All asthmatics cannot start with pranayama. When they are breathless most of the time, how can they practise pranayama which demands slow breathing? First, the lungs need to be rested before breathing is done. Some need to practise asanas to stabilise the lungs and relieve the strain, before pranayamic practice can be initiated. Pranayama is done lying down on pillows to promote deep breathing. Simple ujjayi breathing may be used at first; and, as the condition improves, strenuous pranayamic techniques which have better effects can be taught.
If pranayama is practised regularly the patient will most certainly feel a marked difference. Nevertheless, spasms may continue to occur and the patient should never stop practice in despair but persevere. Drugs may still be needed, but the patient will do better with yoga and medication than with medication alone. In some cases, yoga alone will suffice. As the disorder is one of a hypersensitive nature, relapses are common. Yet, in the long run, stabilisation does occur. Many so-called yoga camps conducted for asthma wrongly claim relief or cures in a short period.
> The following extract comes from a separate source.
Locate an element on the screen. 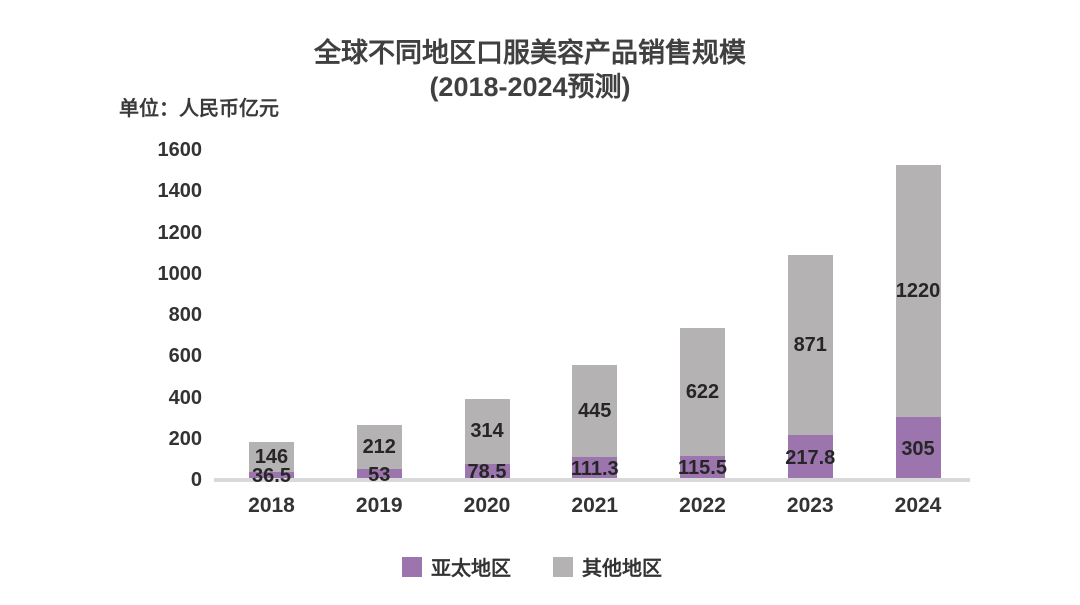 This screenshot has width=1080, height=605. data-label-apac-2018: 36.5 is located at coordinates (272, 476).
Asthma, being a chronic disorder, requires many years for stabilisation, not to speak of a total cure.
Resting poses like supta virasana, setu bandha sarvangasana, half halasana, viparita karani and viparita dandasana are the asanas recommended in the treatment of asthma. During an attack, the use of back or forward bends depends on the patient's needs. All the asanas are done on props to help avoid strain and not provoke wheezing. As the condition improves, props can be dispensed with.